Its hard to condense a gazillion data points into a non-financial site post.
Its over when the cause of it is over.
What if the cause isn't tariffs, and tariffs were merely the spark lighting an abundance of dry tinder? The spark could have been anything or nothing.
Valuations were sky high on rear view mirror earnings. Then you had the Fed sucking out liquidity via unwinding of the old absurdly high QE. When you have Walmart and Costco PE's at hot tech stock valuations and ABOVE, the best you can say is all value was priced in, and the worst you can say is nutty values hit the wall.
Valuations on one year forward projections are now back in line and arguably cheap enough. Provided CFO's and analysts don't start cutting projections. Earnings season begins now and we shall see.
Stocks go up when there are more buyers than sellers, and vice versa. Simple point. In March hedge funds sold like mad. Retail like we folks were buying the dip like mad. Until yesterday when a lot of retail threw in the towel. Pro funds of all types vastly outweigh retail. Like 70% to 30% or thereabouts.
We are in a news and emotion driven phase. Not a spreadsheet valuation phase. Arrival of news is random and unpredictable. Good or bad it can have an out-sized market impact well beyond its econ importance. But it would be useful to do an exercise for yourself as to what might cause a change in the psy of it at the professional / hedge fund levels to cause covering shorts and buy in some long positions.
Friday trading volumes were either an all time high or nearly so, depending on who you listen to. The thing about records is they are meant to be broken. In the Covid crash of 2020 records were broken only to see them broken again a week later. Very short term buy vs sell activity oscillators point to Friday being a capitulation event setting up for a bounce. That can be dead wrong. No one can predict what news events will occur before futures open again on Sunday night. Absent up indications, expect margin call forced selling out of the gate and no shot at stability until mid-morning. Bitcoin trades 24x7 nonstop, and sometimes a useful sentiment indicator. Its been remarkably stable, down ever so slightly since Friday stock market close, not signaling either more panic nor bull excitement. No real news this morning, so no shock there.
The trend is down. Respect that fact.
Back to the OP's issues. No one can opine on your overall financial situation. If you can swing it without selling stocks cheap and won't miss the cash on hand its one thing. If you are counting on back to back years of 20% stock returns its quite a different thing. Stocks are back to levels of a year ago. If you could swing it then, you can swing it now.

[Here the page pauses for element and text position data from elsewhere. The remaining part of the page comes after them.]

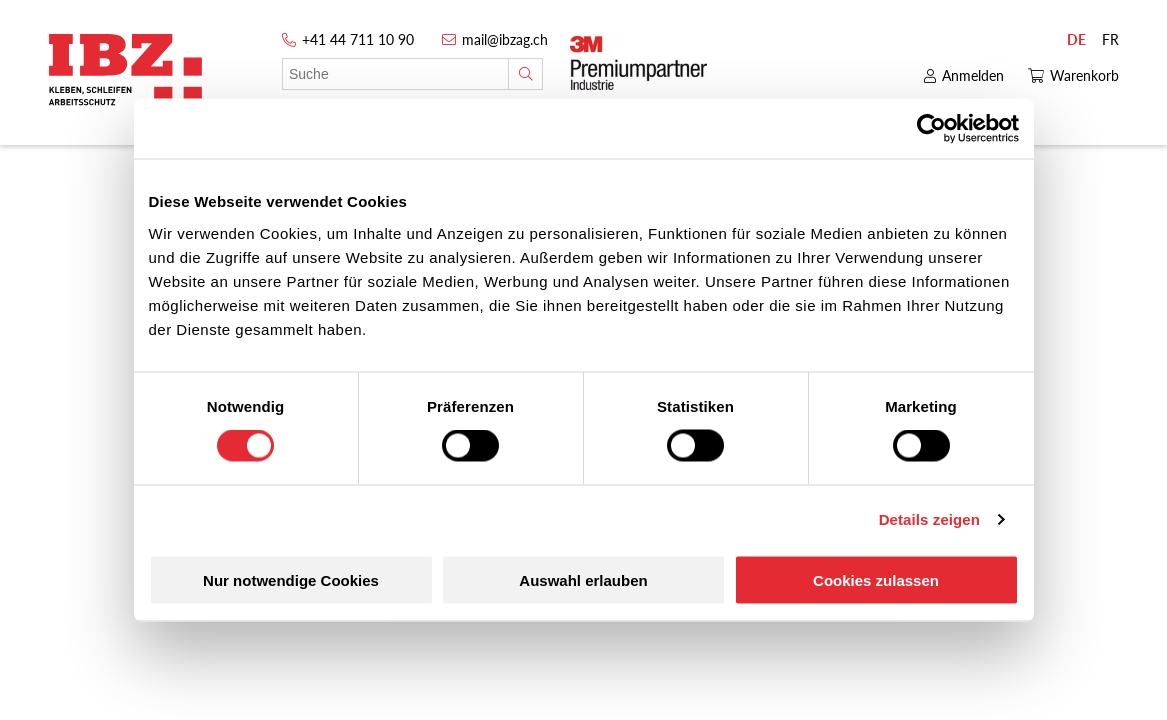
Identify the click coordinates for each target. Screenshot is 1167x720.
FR (1110, 39)
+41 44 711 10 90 (358, 39)
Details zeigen (929, 519)
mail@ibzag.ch (505, 39)
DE (1076, 39)
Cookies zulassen (876, 579)
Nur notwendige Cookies (291, 579)
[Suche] (525, 74)
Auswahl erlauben (583, 579)
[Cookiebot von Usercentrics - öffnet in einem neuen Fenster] (931, 129)
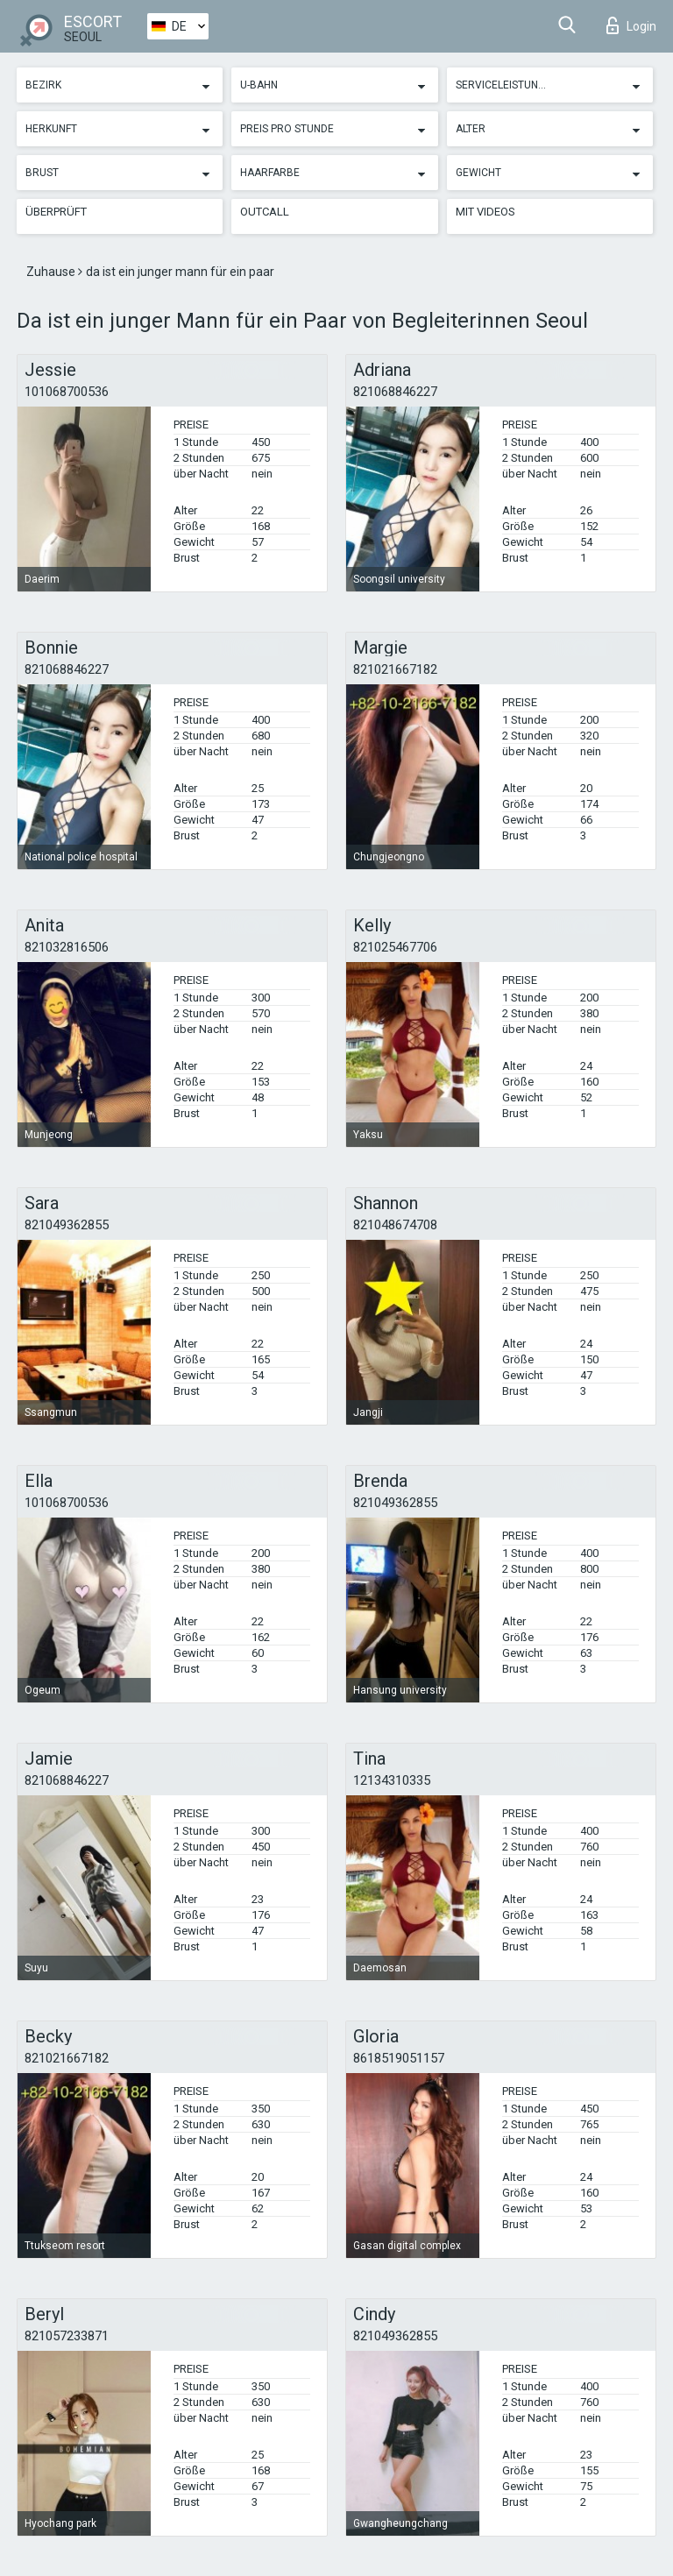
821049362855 (67, 1225)
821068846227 (395, 392)
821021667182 (395, 669)
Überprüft (56, 211)
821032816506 (67, 947)
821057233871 (67, 2336)
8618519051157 (398, 2058)
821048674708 (395, 1225)
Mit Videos (485, 211)
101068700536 (67, 392)
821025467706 (395, 947)
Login (631, 25)
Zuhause (52, 272)
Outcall (264, 211)
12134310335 (391, 1780)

But if you can't sleep if you buy it, maybe you shouldn't.
Absolutely no one can predict the future. It is arrogance to think you can. We can say with certainty where the market closed as of Friday. One can use that to make personal decisions based on what you know with certainty to be true. My advice is to turn off the TV and avoid market forecasters. Buy when metrics tell you its cheap enough, not just because price is X% less than the high. Walmart and Costco are not cheap, still. Other stuff may well be. Choose wisely. Cheap doesn't mean it can't get cheaper, because sometimes it does and sometimes it doesn't. If you don't love what you own enough to have confidence in it, you own the wrong stuff, or don't understand it enough to actually have that confidence.